De vorderingen tot verklaring voor recht en vergoeding van schade worden afgewezen. Ook het verbod om inbreuk te maken op het auteursrecht wordt afgewezen, nu RMF niet meer actief is. In reconventie oordeelt de rechtbank inderdaad dat eiser in strijd heeft gehandeld met de Leningsovereenkomst door, zonder toestemming te vragen van RMF, een overeenkomst aan te gaan met onder andere Elypse Short Film Distribution. De vervroegde terugbetaling van de lening wordt wel afgewezen.
Beoordeling
5.6. Bij de beoordeling of [eiser] een licentie aan RMF heeft verleend stelt de rechtbank voorop dat de vraag hoe in een schriftelijk contract de verhouding van partijen is geregeld en of dit contract een leemte laat die moet worden aangevuld, niet kan worden beantwoord op grond van alleen maar een zuiver taalkundige uitleg van de bepalingen van dat contract. Voor de beantwoording van die vraag komt het aan op de zin die partijen in de gegeven omstandigheden over en weer redelijkerwijs aan deze bepalingen mochten toekennen en op hetgeen zij te dien aanzien redelijkerwijs van elkaar mochten verwachten.
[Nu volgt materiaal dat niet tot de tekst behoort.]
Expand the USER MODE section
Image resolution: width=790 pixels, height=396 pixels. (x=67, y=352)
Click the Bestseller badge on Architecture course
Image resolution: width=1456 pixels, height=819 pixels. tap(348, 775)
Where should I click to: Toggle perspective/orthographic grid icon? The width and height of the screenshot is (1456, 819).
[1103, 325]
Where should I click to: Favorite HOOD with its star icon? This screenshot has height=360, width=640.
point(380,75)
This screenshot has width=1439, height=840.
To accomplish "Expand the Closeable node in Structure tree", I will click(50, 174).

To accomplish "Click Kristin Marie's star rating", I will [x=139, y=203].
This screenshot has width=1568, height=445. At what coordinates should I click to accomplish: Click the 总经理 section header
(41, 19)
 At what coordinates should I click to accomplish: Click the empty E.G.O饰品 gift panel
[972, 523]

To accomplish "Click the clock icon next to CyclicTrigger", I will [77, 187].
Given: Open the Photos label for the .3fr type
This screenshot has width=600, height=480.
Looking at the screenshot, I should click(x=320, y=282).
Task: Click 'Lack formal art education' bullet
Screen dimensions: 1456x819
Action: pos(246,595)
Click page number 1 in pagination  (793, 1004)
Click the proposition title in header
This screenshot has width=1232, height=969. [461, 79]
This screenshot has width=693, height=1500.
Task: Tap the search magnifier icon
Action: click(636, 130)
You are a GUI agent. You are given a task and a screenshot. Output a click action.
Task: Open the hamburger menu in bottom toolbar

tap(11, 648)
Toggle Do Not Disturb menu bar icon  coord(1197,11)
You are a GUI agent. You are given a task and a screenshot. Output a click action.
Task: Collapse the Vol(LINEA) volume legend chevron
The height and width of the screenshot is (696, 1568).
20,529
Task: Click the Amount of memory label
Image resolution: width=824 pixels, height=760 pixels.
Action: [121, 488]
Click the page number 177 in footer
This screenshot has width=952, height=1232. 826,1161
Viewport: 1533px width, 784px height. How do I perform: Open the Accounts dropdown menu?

Daarbij dient als uitgangspunt dat alle omstandigheden van het concrete geval, gewaardeerd naar hetgeen de maatstaven van redelijkheid en billijkheid meebrengen, telkens van beslissende betekenis zijn. In dat verband kan mede van belang zijn tot welke maatschappelijke kringen partijen behoren, welke gewoontes daar gelden en welke rechtskennis van zodanige partijen kan worden verwacht,
5.7. Uit het samenstel van bepalingen in de Leningsovereenkomst en het daarop van toepassing verklaarde Reglement (waaraan derhalve gebonden is), alsmede uit de overige omstandigheden van het geval is af te leiden dat [eiser] aan RMF een licenfie heeft verleend. De rechtbank komt tot dit oordeel op grond van het volgende, In de Leningsovereenkomst staat dat RMF zo nodig inspanningen zal leveren voor de nationale en Internationale distributie van de Film en in het Reglement staat dat RMF daarbij zal bemiddelen. Dat dit geen inhoudsloze verplichting is volgt uit de toezegging van [eiser] zij zonder schriftelijke toestemming van RMF geen andere overeenkomst zal aangaan voor de exploitatie van de Film (zie artikel 6 sub (F) van de Leningsovereenkomst) en dat zij zich verplicht een overeenkomst met betrekking tot de exploitatie van de Film, waaronder een distributieovereenkomst, ter goedkeuring aan RMF voor te leggen (zie artikel 7 sub (F) onder (a) van de Leningsovereenkomst). Nu - anders dan meent - evident is dat RMF niet kan voldoen aan de verplichting zich in te spannen voor distributie van de Film zonder deze te verveelvoudigen en openbaar te maken, moet [eiser] geacht worden stilzwijgend een licentie aan RMF te hebben verleend. Daarvoor is te meer aanleiding omdat in het Reglement is opgenomen dat Kort Rotterdams het bekendheid geven aan Rotterdamse filmmakers als doel heeft.
6.9. De omstandigheid dat RMF zich enkel jegens X beroept op haar bevoegdheid tot vervroegde opeising van de geldlening, gezien in samenhang met de vergaande consequenties die dit voor X meebrengt, leidt de rechtbank tot het oordeel dat het naar maatstaven van redelijkheid en billijkheid onaanvaardbaar is dat X wordt veroordeeld tot terugbetaling van de geldlening. Naar X immers heeft aangevoerd zou die veroordeling een grote bedreiging vormen voor een tot dan toe succesvolle exploitatie van de Film en gelet op het voorgaande treft dit gevolg alleen haar. De vorderingen van RMF zullen worden afgewezen.